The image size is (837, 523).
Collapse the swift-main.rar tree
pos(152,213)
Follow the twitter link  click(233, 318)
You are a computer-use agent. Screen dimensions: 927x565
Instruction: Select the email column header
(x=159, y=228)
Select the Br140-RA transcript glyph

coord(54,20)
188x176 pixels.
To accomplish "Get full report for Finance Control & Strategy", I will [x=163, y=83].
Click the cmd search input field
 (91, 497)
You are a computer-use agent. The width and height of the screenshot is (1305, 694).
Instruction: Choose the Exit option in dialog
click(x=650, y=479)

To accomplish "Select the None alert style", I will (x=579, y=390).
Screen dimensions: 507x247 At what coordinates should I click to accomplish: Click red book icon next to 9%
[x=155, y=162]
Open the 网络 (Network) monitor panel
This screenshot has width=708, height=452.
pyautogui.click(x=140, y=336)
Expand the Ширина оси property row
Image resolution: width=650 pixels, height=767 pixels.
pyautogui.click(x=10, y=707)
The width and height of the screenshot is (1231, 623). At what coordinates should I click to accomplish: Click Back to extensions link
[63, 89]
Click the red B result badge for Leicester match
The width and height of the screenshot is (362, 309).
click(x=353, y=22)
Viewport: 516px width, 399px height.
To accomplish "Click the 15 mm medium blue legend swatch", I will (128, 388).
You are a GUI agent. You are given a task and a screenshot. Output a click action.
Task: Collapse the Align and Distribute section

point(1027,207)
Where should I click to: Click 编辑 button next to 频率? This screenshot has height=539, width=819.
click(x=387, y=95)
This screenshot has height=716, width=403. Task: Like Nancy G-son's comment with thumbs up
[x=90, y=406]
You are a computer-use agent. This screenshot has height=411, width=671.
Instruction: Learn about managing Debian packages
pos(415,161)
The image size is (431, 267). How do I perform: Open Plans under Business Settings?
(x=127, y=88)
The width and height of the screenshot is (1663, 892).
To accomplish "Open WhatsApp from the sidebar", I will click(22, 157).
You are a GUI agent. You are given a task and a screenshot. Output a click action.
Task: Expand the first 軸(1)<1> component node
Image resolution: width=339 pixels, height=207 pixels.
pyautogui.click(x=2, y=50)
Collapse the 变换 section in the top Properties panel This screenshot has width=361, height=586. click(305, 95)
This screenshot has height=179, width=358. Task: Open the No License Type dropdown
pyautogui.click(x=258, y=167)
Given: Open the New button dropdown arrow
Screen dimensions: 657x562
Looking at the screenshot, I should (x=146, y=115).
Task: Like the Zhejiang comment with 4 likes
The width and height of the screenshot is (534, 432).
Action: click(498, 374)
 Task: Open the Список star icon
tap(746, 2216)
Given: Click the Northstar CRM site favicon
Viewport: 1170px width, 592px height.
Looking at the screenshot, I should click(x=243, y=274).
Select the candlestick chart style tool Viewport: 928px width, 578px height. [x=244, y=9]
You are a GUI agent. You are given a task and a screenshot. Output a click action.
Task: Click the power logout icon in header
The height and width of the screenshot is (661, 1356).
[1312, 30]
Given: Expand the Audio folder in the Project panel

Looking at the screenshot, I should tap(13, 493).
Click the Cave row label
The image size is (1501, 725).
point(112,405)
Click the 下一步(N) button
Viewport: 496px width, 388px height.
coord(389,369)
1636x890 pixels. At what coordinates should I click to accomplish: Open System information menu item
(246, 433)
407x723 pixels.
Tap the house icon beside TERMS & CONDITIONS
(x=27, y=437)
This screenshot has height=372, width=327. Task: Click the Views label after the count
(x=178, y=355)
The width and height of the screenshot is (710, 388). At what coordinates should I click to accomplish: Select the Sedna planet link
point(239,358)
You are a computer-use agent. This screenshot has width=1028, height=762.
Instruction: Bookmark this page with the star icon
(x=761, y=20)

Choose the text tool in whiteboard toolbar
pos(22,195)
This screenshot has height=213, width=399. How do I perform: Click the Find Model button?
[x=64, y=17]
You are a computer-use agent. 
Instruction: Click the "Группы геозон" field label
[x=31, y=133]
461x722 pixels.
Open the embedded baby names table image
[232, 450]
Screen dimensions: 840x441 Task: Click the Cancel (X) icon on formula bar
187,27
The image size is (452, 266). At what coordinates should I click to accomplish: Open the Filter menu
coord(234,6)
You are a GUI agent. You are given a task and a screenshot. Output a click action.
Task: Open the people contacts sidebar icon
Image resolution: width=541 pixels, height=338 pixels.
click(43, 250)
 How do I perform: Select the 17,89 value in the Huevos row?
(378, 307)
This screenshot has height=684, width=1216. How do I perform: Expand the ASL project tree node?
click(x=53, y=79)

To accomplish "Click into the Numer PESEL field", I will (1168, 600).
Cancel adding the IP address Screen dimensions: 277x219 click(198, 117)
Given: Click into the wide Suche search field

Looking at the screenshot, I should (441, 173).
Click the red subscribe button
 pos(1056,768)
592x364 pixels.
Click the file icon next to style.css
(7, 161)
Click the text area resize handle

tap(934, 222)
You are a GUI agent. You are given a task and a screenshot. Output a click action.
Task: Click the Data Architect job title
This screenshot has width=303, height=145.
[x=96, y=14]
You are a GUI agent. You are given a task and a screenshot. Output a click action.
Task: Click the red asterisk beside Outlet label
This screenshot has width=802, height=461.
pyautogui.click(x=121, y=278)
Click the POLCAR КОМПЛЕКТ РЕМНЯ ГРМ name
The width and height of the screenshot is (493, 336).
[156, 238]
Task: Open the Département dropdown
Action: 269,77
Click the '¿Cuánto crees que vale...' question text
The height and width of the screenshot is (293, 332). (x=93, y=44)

Exercise
Copy out the records above line for line, without changing anything.

Problem solution
The image size is (837, 523).
Collapse the swift-main.rar tree
pos(152,213)
Follow the twitter link  click(233, 318)
You are a computer-use agent. Screen dimensions: 927x565
Instruction: Select the email column header
(x=159, y=228)
Select the Br140-RA transcript glyph

coord(54,20)
188x176 pixels.
To accomplish "Get full report for Finance Control & Strategy", I will [x=163, y=83].
Click the cmd search input field
 (91, 497)
You are a computer-use agent. The width and height of the screenshot is (1305, 694).
Instruction: Choose the Exit option in dialog
click(x=650, y=479)

To accomplish "Select the None alert style", I will (x=579, y=390).
Screen dimensions: 507x247 At what coordinates should I click to accomplish: Click red book icon next to 9%
[x=155, y=162]
Open the 网络 (Network) monitor panel
This screenshot has width=708, height=452.
pyautogui.click(x=140, y=336)
Expand the Ширина оси property row
Image resolution: width=650 pixels, height=767 pixels.
pyautogui.click(x=10, y=707)
The width and height of the screenshot is (1231, 623). At what coordinates should I click to accomplish: Click Back to extensions link
[63, 89]
Click the red B result badge for Leicester match
The width and height of the screenshot is (362, 309).
click(x=353, y=22)
Viewport: 516px width, 399px height.
To accomplish "Click the 15 mm medium blue legend swatch", I will (128, 388).
You are a GUI agent. You are given a task and a screenshot. Output a click action.
Task: Collapse the Align and Distribute section

point(1027,207)
Where should I click to: Click 编辑 button next to 频率? This screenshot has height=539, width=819.
click(x=387, y=95)
This screenshot has height=716, width=403. Task: Like Nancy G-son's comment with thumbs up
[x=90, y=406]
You are a computer-use agent. This screenshot has height=411, width=671.
Instruction: Learn about managing Debian packages
pos(415,161)
The image size is (431, 267). How do I perform: Open Plans under Business Settings?
(x=127, y=88)
The width and height of the screenshot is (1663, 892).
To accomplish "Open WhatsApp from the sidebar", I will click(22, 157).
You are a GUI agent. You are given a task and a screenshot. Output a click action.
Task: Expand the first 軸(1)<1> component node
Image resolution: width=339 pixels, height=207 pixels.
pyautogui.click(x=2, y=50)
Collapse the 变换 section in the top Properties panel This screenshot has width=361, height=586. click(305, 95)
This screenshot has height=179, width=358. Task: Open the No License Type dropdown
pyautogui.click(x=258, y=167)
Given: Open the New button dropdown arrow
Screen dimensions: 657x562
Looking at the screenshot, I should (x=146, y=115).
Task: Like the Zhejiang comment with 4 likes
The width and height of the screenshot is (534, 432).
Action: click(498, 374)
 Task: Open the Список star icon
tap(746, 2216)
Given: Click the Northstar CRM site favicon
Viewport: 1170px width, 592px height.
Looking at the screenshot, I should click(x=243, y=274).
Select the candlestick chart style tool Viewport: 928px width, 578px height. [x=244, y=9]
You are a GUI agent. You are given a task and a screenshot. Output a click action.
Task: Click the power logout icon in header
The height and width of the screenshot is (661, 1356).
[1312, 30]
Given: Expand the Audio folder in the Project panel

Looking at the screenshot, I should tap(13, 493).
Click the Cave row label
The image size is (1501, 725).
point(112,405)
Click the 下一步(N) button
Viewport: 496px width, 388px height.
coord(389,369)
1636x890 pixels. At what coordinates should I click to accomplish: Open System information menu item
(246, 433)
407x723 pixels.
Tap the house icon beside TERMS & CONDITIONS
(x=27, y=437)
This screenshot has height=372, width=327. Task: Click the Views label after the count
(x=178, y=355)
The width and height of the screenshot is (710, 388). At what coordinates should I click to accomplish: Select the Sedna planet link
point(239,358)
You are a computer-use agent. This screenshot has width=1028, height=762.
Instruction: Bookmark this page with the star icon
(x=761, y=20)

Choose the text tool in whiteboard toolbar
pos(22,195)
This screenshot has height=213, width=399. How do I perform: Click the Find Model button?
[x=64, y=17]
You are a computer-use agent. 
Instruction: Click the "Группы геозон" field label
[x=31, y=133]
461x722 pixels.
Open the embedded baby names table image
[232, 450]
Screen dimensions: 840x441 Task: Click the Cancel (X) icon on formula bar
187,27
The image size is (452, 266). At what coordinates should I click to accomplish: Open the Filter menu
coord(234,6)
You are a GUI agent. You are given a task and a screenshot. Output a click action.
Task: Open the people contacts sidebar icon
Image resolution: width=541 pixels, height=338 pixels.
click(43, 250)
 How do I perform: Select the 17,89 value in the Huevos row?
(378, 307)
This screenshot has height=684, width=1216. How do I perform: Expand the ASL project tree node?
click(x=53, y=79)

To accomplish "Click into the Numer PESEL field", I will (1168, 600).
Cancel adding the IP address Screen dimensions: 277x219 click(198, 117)
Given: Click into the wide Suche search field

Looking at the screenshot, I should (441, 173).
Click the red subscribe button
 pos(1056,768)
592x364 pixels.
Click the file icon next to style.css
(7, 161)
Click the text area resize handle

tap(934, 222)
You are a GUI agent. You are given a task and a screenshot. Output a click action.
Task: Click the Data Architect job title
This screenshot has width=303, height=145.
[x=96, y=14]
You are a GUI agent. You are given a task and a screenshot. Output a click action.
Task: Click the red asterisk beside Outlet label
This screenshot has width=802, height=461.
pyautogui.click(x=121, y=278)
Click the POLCAR КОМПЛЕКТ РЕМНЯ ГРМ name
The width and height of the screenshot is (493, 336).
[156, 238]
Task: Open the Département dropdown
Action: 269,77
Click the '¿Cuánto crees que vale...' question text
The height and width of the screenshot is (293, 332). (x=93, y=44)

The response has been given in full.